§ **Text section**:
========

By Rich Christianson

The eyes have it!

The final votes are in and the Top 10 most-viewed posts on IllinoisUrbanWood.org are known.

Activity on the Illinois Urban Wood Utilization Team’s website finished 2016 with 7, 349 visitors who clicked through 17,412 pages. Both of these totals are more than double that of 2015.

Here’s a quick reverse-order recap of the most popularly viewed posts last year.

10. Video: Tom The Sawyer Mills Black Walnut for Figure
Tom Hogard, aka Tom The Sawyer, of Eudora, KS, demonstrates how to maximize the figure of logs with “flaws” including sweep or crotches. Read more.

9. Woodworking Enthusiasts Get a Taste of Urban Wood
Woodworkers of all ages get an opportunity to craft products from wood salvaged from Chicago Park District trees. Read more.

8. Historic Bell Tolls for Urban Wood Display
Jeff Perkis used red oak milled from one of the downed trees to create a display stand for a historic train bell. It will become a permanent exhibit at the West Chicago City Museum. Read more.

7.  Illinois Sawmill Directories Updated
The Forestry Division of the Illinois Department of Natural Resources recently released a pair of newly updated sawmill directories, one featuring custom sawyers and the other dedicated to stationary sawmilling operations. Read more.

6. Passions Flow at IWF Urban Wood Seminar
Three presenters – representing three very diverse business models – chorused their praise for urban wood during a unique seminar held Aug. 26 at the International Woodworking Fair in Atlanta. Read more.

5. Diverse Audience Unites at Urban Wood Event
Arborists, foresters, sawyers, architects, woodworkers and other professionals came together at the Bringing the Urban Wood Full Circle Conference to learn and share ideas for propelling the urban wood market. Read more.

========

§ **Dataset content**:
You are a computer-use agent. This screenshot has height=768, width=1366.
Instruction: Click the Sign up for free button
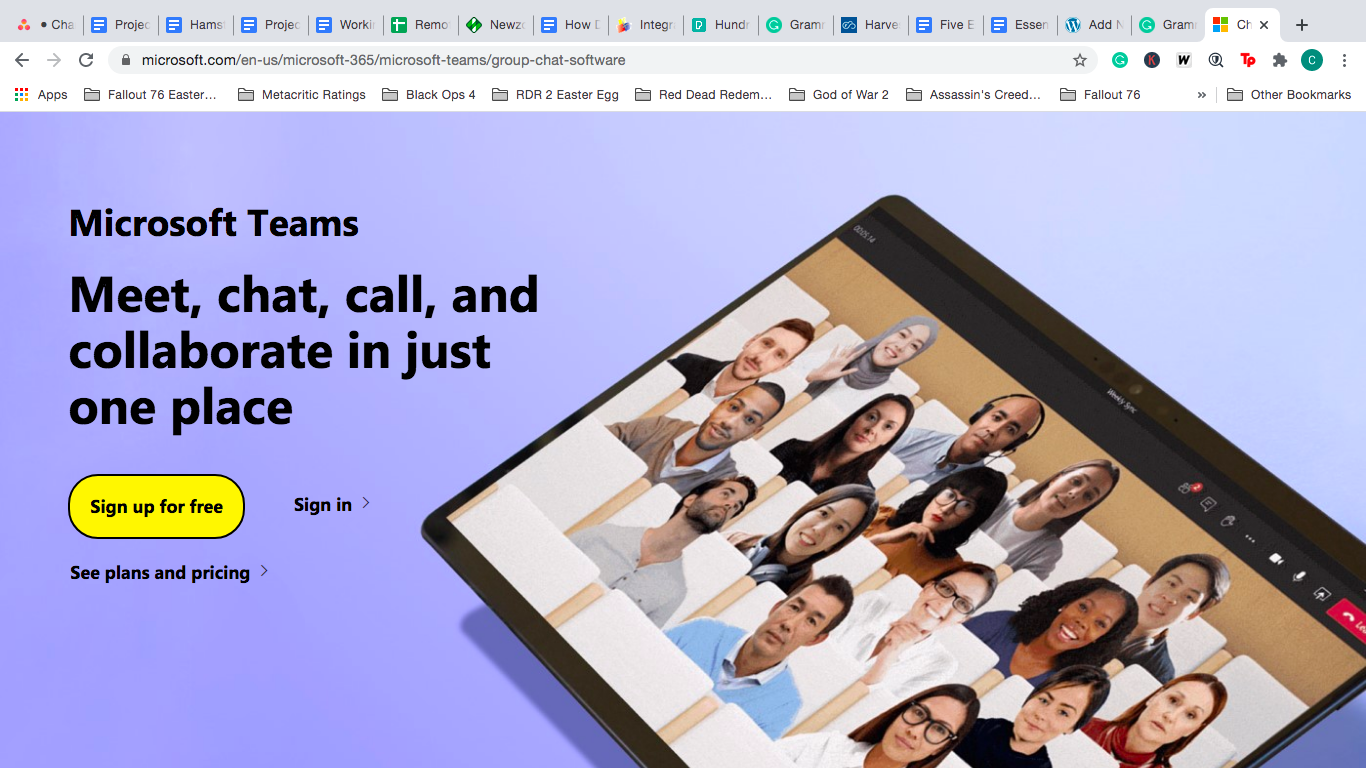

========

§ **Given task**: Write out the passage from the recap of most-viewed posts word for word, starting at "The final votes" and ending at "that of 2015.". Rely only on the text for what comes next, not on the listing.

§ **Solution for this task**:
The final votes are in and the Top 10 most-viewed posts on IllinoisUrbanWood.org are known.

Activity on the Illinois Urban Wood Utilization Team’s website finished 2016 with 7, 349 visitors who clicked through 17,412 pages. Both of these totals are more than double that of 2015.